# START OF EXCERPT

You should have the following:

  • Profit & Loss Statements (3–5 years) – Buyers look for consistent revenue, stable gross margins, and any sudden changes in expense patterns.
  • Balance Sheets – Make a list of liabilities (loans, unpaid taxes, equipment leases).
  • Cash Flow Statements – Strong cash flow is vital in a business with recurring costs like utilities and payroll.
  • Tax Returns – Verify they match the P&Ls; discrepancies are red flags to potential buyers.
  • Add-backs – Adjust earnings to account for owner perks or one-time costs. This helps you determine “true” EBITDA (Earnings Before Interest, Taxes, Depreciation, and Amortization) or SDE (Seller’s Discretionary Earnings).

You can begin to form a picture of what your company might be worth on the market by using the formula:

Purchase Price ÷ Adjusted Annual Profit = Payback Period

Buyers aim for 2-4 years in most laundry/dry cleaning deals.

Real Estate and Lease

There’s more to it than just location, location, location. Other factors can either increase the value of a business or send it tumbling.

If you own your property, good for you! Be sure to keep up with any zoning and permit usage actions that might limit what kind of solvent you can have on the premises. While owning your property is great, it can bring with it environmental liability. Have you had any soil contamination testing done? If so, be sure to keep a record of it. Being able to show you’re in good shape that way adds to the value of your company.

Have you kept your property condition up? Installed HVAC, put on a new roof, overhauled the plumbing or electrical system, improved drainage, expanded or improved parking? As the land-owner, these are all your responsibility, and they make your company shine in terms of value when they are done right.

If you lease your space (as is common) then you still have some evaluation to do in terms of the value of your business. What are your lease terms and do you have renewal options that give you stability for 10+ years? If you have a great lease, can it be transferred to a new owner? Are you paying market rates, or do you need to renegotiate? Buyers are leery of leases that are near expiration, or can’t be transferred with favorable terms, or that include high rates. They love stability and profitability for the long-term.

Equipment and Operations

Obviously, the array of equipment you have and its condition are key to making the business profitable. Bad equipment means lost revenue. Break it down so you can see the true value of what you have.

Equipment age and condition is something you can quantify. You know when you purchased each piece, and should have extensive maintenance records on every washer, dryer, press, finisher and dry cleaning or wet cleaning machine. Actual paperwork adds to the value of a business, as it indicates a well-run operation.

Have you kept up? Do you have a solid POS system? Automation? Conveyor tracking? Online scheduling? An app for customers to schedule the work and be able to see where their order is at any time? If you’re still using bits of paper stuck on the front counter, you’re actually devaluing your company, no matter how good your quality is. A potential buyer (which you’re pretending to be) would not be impressed. You shouldn’t be, either.

What are you getting out of all that equipment? Compare your pounds or pieces processed per day/week/month with industry benchmarks to see if you’re being efficient. A potential buyer would. And how are you utilizing your equipment to keep gas, electricity and water costs down? Your equipment may be shiny, but it is efficient?

# END OF EXCERPT
# START OF PROVIDED INFORMATION

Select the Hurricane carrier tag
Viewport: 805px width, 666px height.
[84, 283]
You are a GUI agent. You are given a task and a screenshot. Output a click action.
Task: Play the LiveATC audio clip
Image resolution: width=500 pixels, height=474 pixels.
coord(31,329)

# END OF PROVIDED INFORMATION
# START OF PROVIDED INFORMATION

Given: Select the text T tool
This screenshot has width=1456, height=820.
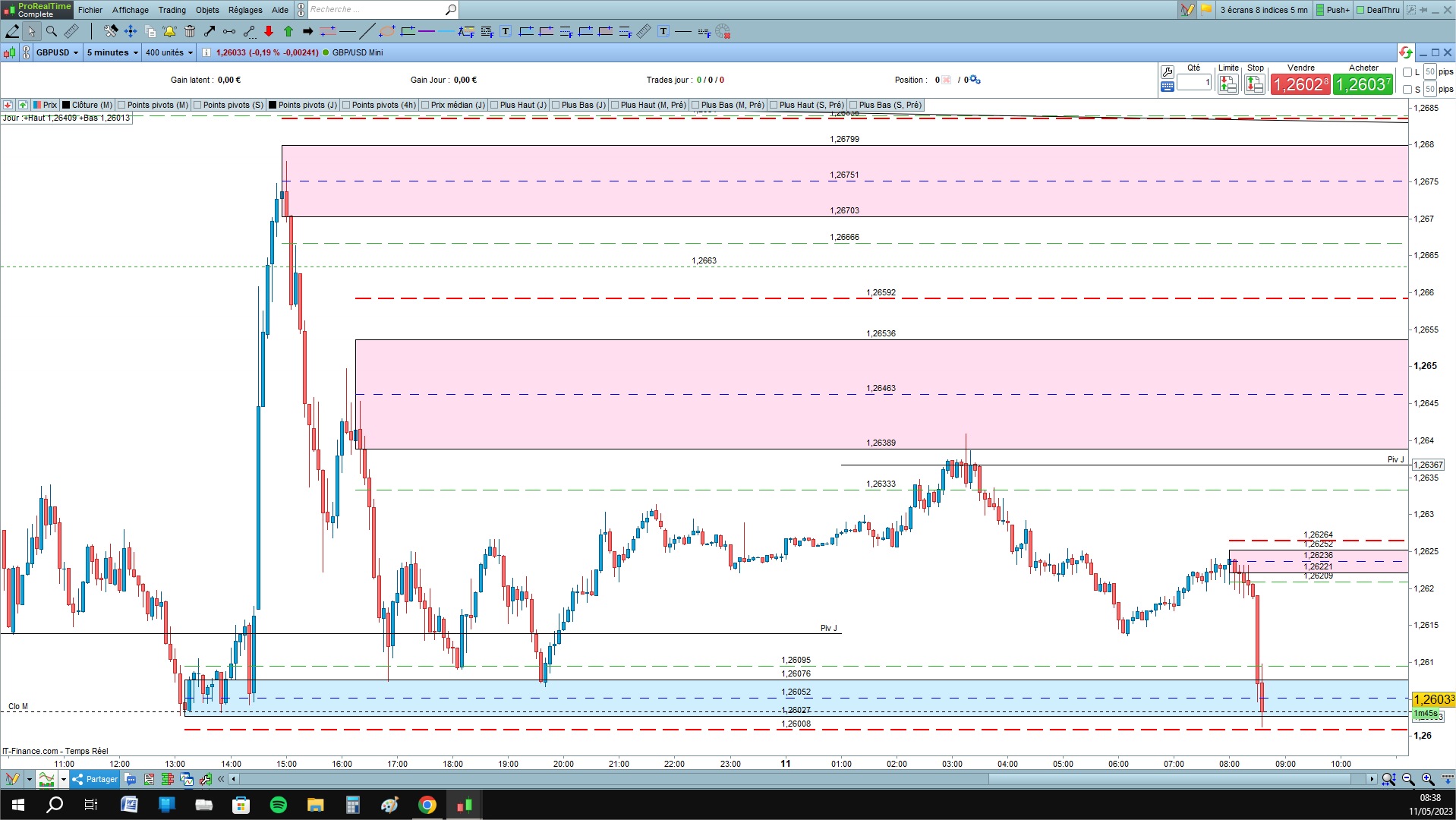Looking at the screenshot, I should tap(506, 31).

# END OF PROVIDED INFORMATION

▶ [WRITTEN EXERCISE] Please answer from the excerpt on valuing a laundry or dry cleaning business: what payback period do buyers aim for in most laundry and dry cleaning deals?

▶ [REPLY] 2–4 years